▶ _TEXT BLOCK_

Look at that. 5 minutes when making a menu, and maybe another 10 every update and now not only could a lot of people be happy, but a whole debate is off the table. It’s almost like it’s more work to resist the idea than to just do it....
I did. I chose to ignore it. The point standing was that for all the mockery and resistance it really isn’t that hard to add menu choices to a drop down. Assuming this is photo manipulation it likely took more work to do than to actually set up a real drop down. If it isn’t photo manipulation- the same amount of work could be used to make a positive impact instead of turn a bunch of people into jokes for others to laugh at.
It’s human nature to bend someone over who looks like they’d produce strong offspring and impregnate them wether they want it or not too. Luckily- humans posses and ability to rise above our nature and try to be better than our base animal impulses- and in time change them. But I’m quite chill.
If you look I didn’t even feel the need to go into some great detail on the subject, and didn’t say anything else until someone specifically spoke to me. My original post regardless of the message carries a sardonic tone- an illustration of the humor you allude to as part of human nature. I am no more or less guilty of not “chilling” for replying to the original post for seeing something I felt the need to speak about than yourself or the other guy for replying to mine.
The only thing stopping people from doing what they want is the thin veil we call society. On top of that, some people do what they want anyway. As well as “If it’s not illegal, I’ll do it”
We’re really not as sophisticated as you make us out to be.
But yeah, if this line of conversation isn’t particularly worth the effort I’m okay with stopping
I find your thoughts worth my time in general, and specifically here. I suppose to a degree it isn’t so clear cut though. Laws and society are just really forms of consequence- so we could argue that people do what they want if they either or do not believe they will be caught, or do not believe the consequences will be worse than the gain from the act- or if they don’t or can’t consider and comprehend the potential consequences of an act.
But that logic largely negates ideas like agnosticism or atheism- in absence of law or social stigma- the only other consequence based code is religion. So the implication is that if we were to remove those three things- people would act on whatever impulses they had. In other words- it completely removes individual morality from consideration and assumes that except when coerced or afraid- humans only follow instinct.

▶ _DATA SECTION_
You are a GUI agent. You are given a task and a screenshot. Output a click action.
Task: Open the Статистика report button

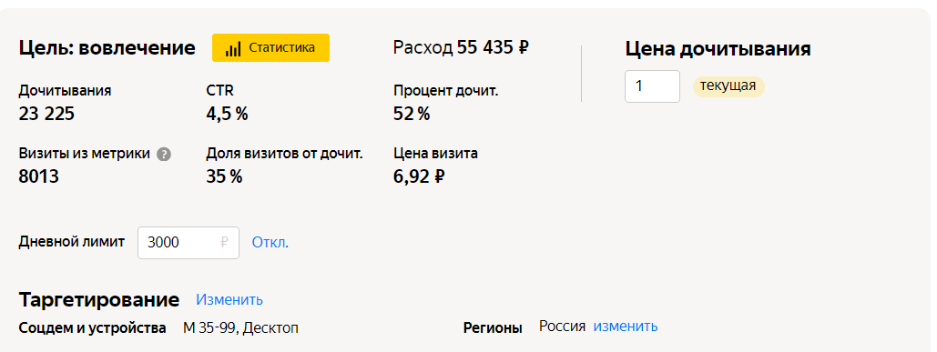[x=270, y=47]
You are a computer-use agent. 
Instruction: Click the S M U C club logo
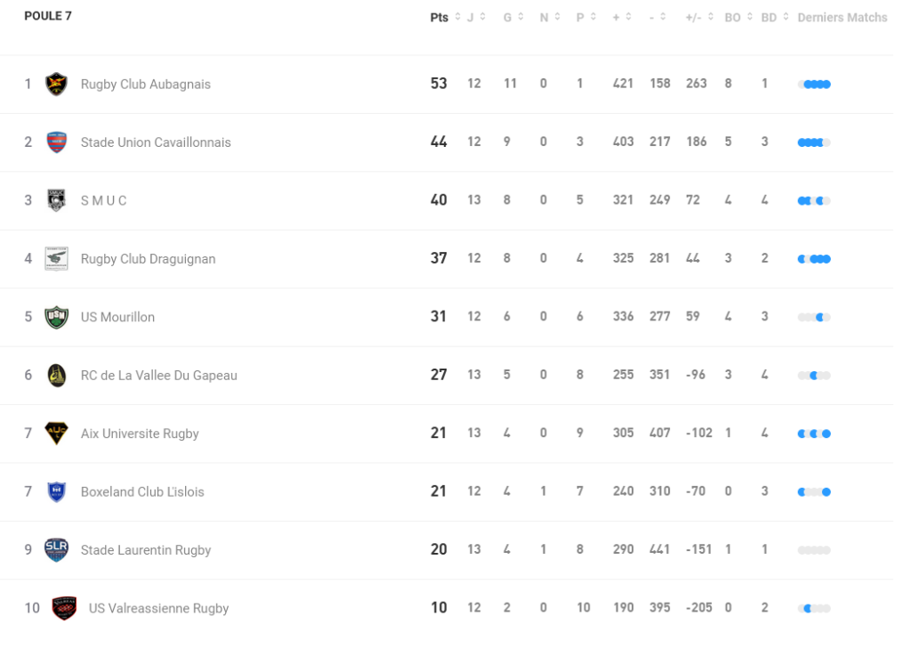tap(56, 200)
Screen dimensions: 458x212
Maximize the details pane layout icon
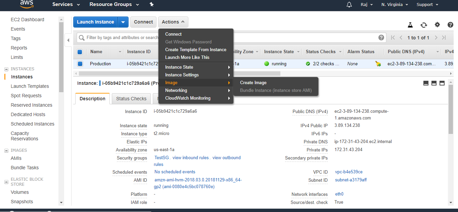(x=442, y=83)
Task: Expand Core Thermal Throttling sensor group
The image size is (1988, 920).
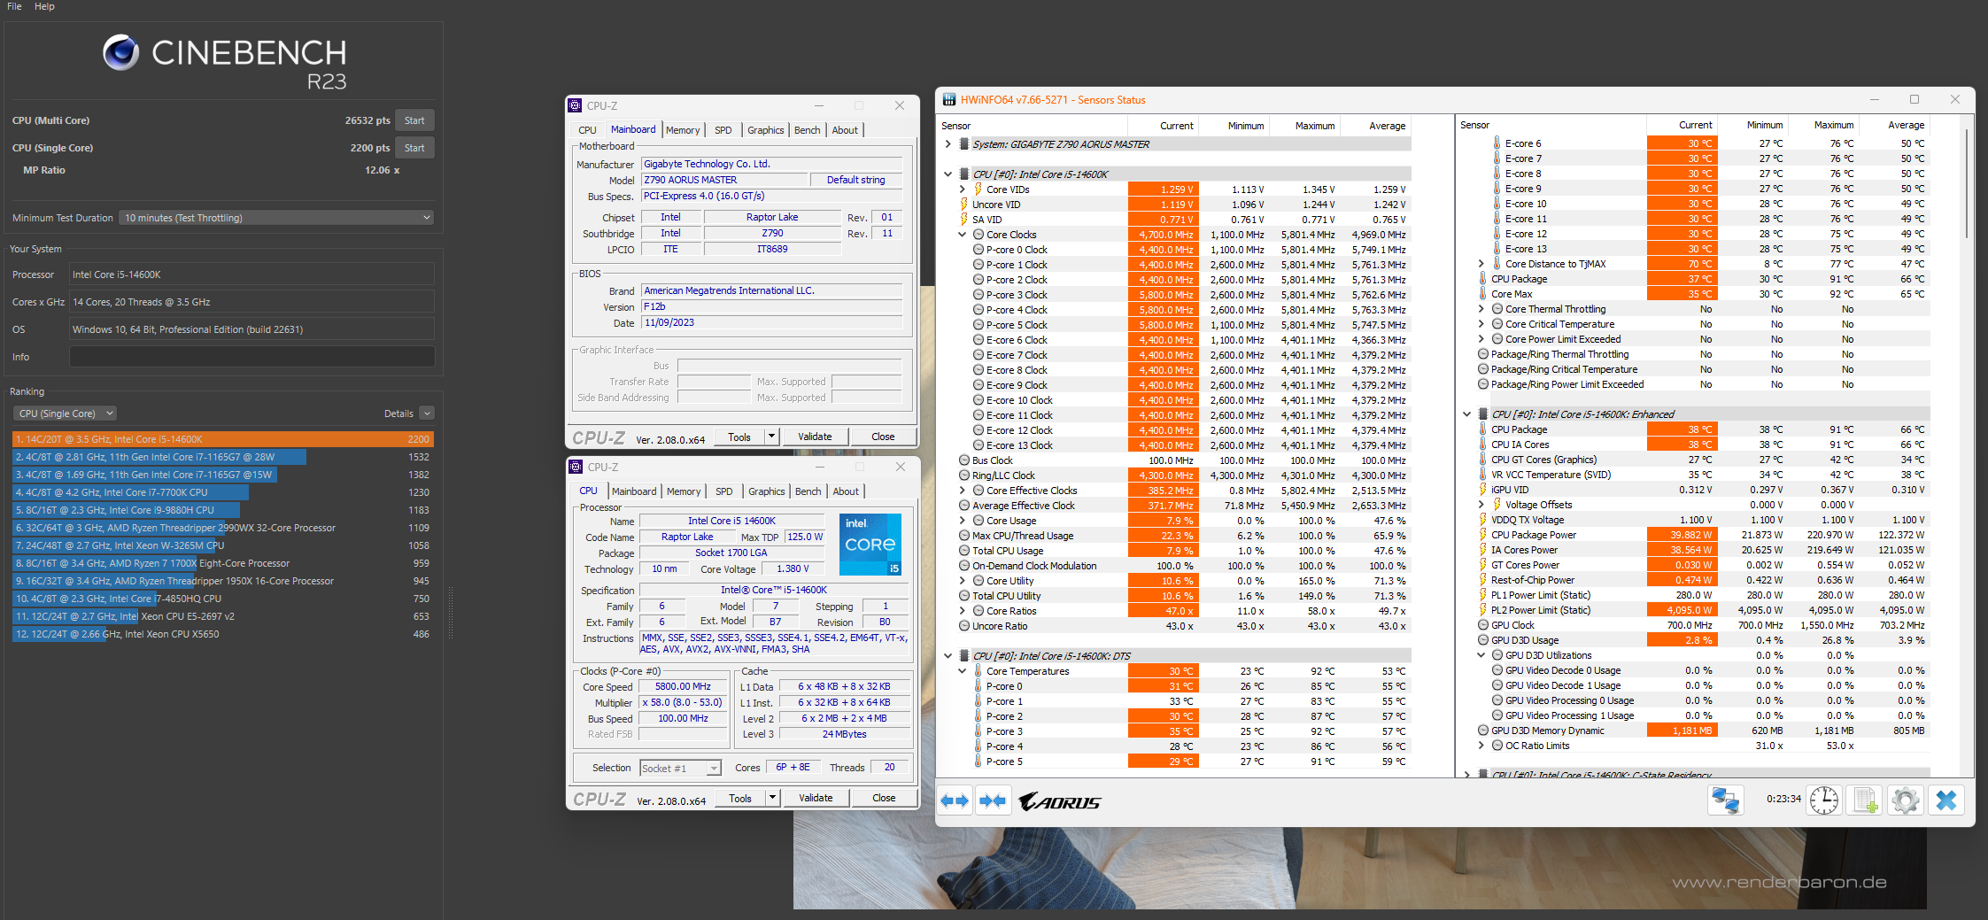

▶ _EXERCISE A_
Print the stretch of the listing from the line containing "You are a computer-use agent." through the end of the listing, omitting the pictures.
▶ _EXERCISE B_
Carry on the forum discussion about human nature, society, and morality from its last sentence.

▶ _TASK RESULT A_
You are a computer-use agent. 
Instruction: Click the S M U C club logo
tap(56, 200)
Screen dimensions: 458x212
Maximize the details pane layout icon
(x=442, y=83)
Task: Expand Core Thermal Throttling sensor group
The image size is (1988, 920).

▶ _TASK RESULT B_
A good friend is out of the country. He is somewhere that the age of consent is lower than 18, as is the age of drinking, and the legal and social definitions of rape are not the same. A place where it is normal for adult men to bed young girls. He grew up there and one of his parents is from that culture. He was approached by a young drunk girl in a bar who wanted sex. It was legal, his culture and the nation doesn’t have social taboos against it, he’s in an area where no one knows him and he won’t return. He could do it and have basically no risk of consequence but he felt it was morally wrong.
Even on the frontier and the like- where people could meet and interact without another soul ever knowing- some people had a morality. So while humans are simple- we are also more than just animals of instinct I think. We have emotions and empathy which may be evolutionary survival mechanisms for social creatures- but we have the ability to be cognizant of them and at least in a theory where free will exists- choose to ignore them or not based on our examinations of them.
To me- the fact that we can decide to ignore an opportunity which presents us benefit at little or no cost, and not because we fear the repercussions but because we don’t want to be the sort of person that does that- even if no one knows that WE will know- that suggests strongly that there is more to morality than a simple risk and reward mechanism.
We’re really not as sophisticated as you make us out to be.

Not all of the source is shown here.